Of the entries below, return only those lines from the line with "Task: Open the Português" to the line with "You are a computer-use agent. Screen dimensions: 806x982", exactly, both included.

══════

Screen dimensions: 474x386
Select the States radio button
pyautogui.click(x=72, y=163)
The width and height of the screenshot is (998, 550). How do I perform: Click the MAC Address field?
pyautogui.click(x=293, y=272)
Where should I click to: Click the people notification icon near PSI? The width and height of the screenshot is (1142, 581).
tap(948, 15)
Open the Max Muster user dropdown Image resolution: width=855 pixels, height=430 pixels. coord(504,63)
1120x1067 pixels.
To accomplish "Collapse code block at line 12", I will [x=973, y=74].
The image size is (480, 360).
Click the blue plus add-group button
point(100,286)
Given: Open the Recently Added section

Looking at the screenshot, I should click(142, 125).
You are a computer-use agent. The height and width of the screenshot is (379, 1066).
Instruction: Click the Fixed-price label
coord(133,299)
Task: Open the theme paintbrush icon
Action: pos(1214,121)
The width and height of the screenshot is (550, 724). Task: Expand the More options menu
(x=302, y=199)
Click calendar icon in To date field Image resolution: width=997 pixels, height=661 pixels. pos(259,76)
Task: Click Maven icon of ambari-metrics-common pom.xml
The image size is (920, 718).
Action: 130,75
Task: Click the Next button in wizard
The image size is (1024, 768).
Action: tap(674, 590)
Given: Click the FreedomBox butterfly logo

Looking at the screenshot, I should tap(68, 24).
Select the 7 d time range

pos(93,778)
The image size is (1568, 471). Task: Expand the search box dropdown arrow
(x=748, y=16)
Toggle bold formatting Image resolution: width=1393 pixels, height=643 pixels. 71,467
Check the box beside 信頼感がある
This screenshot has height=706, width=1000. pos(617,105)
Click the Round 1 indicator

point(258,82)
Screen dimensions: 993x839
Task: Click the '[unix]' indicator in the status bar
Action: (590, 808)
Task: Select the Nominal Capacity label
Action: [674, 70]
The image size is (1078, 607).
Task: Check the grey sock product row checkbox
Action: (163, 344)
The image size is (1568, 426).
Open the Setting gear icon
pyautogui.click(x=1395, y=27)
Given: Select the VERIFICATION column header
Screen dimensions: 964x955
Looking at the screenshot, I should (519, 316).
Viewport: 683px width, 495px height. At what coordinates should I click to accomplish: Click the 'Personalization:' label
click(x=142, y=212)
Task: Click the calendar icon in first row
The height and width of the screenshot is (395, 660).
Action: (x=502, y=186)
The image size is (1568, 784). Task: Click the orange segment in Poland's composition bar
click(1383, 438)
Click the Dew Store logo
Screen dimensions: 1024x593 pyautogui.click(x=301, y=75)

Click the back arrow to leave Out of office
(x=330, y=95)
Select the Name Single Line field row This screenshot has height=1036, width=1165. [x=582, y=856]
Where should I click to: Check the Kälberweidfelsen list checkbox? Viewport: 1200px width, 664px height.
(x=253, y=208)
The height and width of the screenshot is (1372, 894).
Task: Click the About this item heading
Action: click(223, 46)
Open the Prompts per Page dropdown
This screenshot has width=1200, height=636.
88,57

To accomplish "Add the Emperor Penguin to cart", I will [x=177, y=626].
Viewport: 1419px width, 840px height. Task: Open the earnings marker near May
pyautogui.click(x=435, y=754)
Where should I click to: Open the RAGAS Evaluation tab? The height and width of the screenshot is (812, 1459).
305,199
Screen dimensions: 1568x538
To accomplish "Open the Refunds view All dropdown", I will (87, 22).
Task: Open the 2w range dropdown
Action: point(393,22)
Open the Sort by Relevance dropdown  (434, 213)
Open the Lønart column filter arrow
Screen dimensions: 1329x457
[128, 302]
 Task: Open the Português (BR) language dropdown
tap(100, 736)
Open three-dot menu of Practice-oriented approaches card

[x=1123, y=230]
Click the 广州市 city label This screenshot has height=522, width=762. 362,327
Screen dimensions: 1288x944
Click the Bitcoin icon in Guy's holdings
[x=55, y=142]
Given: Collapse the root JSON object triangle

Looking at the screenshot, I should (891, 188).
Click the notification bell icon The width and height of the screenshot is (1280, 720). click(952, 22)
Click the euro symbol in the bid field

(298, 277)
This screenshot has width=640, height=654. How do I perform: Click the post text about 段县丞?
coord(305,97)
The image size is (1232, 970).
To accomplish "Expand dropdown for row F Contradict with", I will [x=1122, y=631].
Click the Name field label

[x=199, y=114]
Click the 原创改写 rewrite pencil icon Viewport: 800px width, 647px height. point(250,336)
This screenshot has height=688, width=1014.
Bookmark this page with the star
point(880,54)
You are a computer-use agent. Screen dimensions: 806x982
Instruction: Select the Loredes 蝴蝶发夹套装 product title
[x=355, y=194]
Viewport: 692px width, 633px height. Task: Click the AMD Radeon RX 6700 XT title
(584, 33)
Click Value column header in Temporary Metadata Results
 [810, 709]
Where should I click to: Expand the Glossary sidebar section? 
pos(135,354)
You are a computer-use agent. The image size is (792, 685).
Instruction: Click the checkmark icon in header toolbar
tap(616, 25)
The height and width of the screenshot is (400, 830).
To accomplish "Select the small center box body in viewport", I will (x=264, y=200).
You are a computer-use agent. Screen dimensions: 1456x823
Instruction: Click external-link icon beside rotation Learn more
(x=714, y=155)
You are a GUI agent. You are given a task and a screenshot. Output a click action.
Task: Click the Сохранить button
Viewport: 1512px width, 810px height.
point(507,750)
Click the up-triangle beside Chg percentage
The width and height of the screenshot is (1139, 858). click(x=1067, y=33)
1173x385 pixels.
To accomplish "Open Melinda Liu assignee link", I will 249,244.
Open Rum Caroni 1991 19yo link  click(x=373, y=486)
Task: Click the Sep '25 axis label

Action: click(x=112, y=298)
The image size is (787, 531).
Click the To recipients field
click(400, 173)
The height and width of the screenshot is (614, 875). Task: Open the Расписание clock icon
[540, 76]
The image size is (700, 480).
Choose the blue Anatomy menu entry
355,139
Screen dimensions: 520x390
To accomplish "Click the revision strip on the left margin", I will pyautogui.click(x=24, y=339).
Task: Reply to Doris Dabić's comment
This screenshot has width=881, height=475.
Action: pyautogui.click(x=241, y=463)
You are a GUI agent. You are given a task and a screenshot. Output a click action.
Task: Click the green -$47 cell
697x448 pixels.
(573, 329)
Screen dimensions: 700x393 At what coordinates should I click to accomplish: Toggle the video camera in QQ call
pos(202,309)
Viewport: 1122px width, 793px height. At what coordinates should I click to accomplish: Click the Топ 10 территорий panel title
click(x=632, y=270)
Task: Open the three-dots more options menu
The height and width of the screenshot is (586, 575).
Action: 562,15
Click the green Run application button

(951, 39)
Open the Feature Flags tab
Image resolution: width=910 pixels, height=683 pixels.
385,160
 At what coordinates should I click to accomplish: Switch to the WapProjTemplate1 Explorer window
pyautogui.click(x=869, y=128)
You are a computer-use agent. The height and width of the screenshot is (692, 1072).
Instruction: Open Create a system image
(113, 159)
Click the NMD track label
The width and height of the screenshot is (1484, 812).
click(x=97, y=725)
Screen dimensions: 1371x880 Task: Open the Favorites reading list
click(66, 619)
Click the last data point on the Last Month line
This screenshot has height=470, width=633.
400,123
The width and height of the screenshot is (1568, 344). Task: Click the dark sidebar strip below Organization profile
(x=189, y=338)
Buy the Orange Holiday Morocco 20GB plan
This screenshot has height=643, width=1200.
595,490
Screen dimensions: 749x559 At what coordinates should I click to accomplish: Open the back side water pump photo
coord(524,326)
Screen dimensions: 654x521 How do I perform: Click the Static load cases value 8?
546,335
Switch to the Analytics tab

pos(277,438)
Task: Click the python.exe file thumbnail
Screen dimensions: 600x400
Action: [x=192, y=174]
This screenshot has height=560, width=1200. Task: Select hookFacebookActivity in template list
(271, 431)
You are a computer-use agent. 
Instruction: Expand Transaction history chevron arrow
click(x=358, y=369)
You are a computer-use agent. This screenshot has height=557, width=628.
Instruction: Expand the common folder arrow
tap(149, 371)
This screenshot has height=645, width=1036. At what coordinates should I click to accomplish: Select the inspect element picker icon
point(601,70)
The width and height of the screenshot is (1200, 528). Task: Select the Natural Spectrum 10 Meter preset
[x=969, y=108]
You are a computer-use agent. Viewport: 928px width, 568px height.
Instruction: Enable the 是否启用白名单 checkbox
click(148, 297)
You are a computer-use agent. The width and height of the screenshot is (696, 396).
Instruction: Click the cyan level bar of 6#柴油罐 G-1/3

══════

= Exercise result =
 Task: Open the Português (BR) language dropdown
tap(100, 736)
Open three-dot menu of Practice-oriented approaches card

[x=1123, y=230]
Click the 广州市 city label This screenshot has height=522, width=762. 362,327
Screen dimensions: 1288x944
Click the Bitcoin icon in Guy's holdings
[x=55, y=142]
Given: Collapse the root JSON object triangle

Looking at the screenshot, I should (891, 188).
Click the notification bell icon The width and height of the screenshot is (1280, 720). click(952, 22)
Click the euro symbol in the bid field

(298, 277)
This screenshot has width=640, height=654. How do I perform: Click the post text about 段县丞?
coord(305,97)
The image size is (1232, 970).
To accomplish "Expand dropdown for row F Contradict with", I will [x=1122, y=631].
Click the Name field label

[x=199, y=114]
Click the 原创改写 rewrite pencil icon Viewport: 800px width, 647px height. point(250,336)
This screenshot has height=688, width=1014.
Bookmark this page with the star
point(880,54)
You are a computer-use agent. Screen dimensions: 806x982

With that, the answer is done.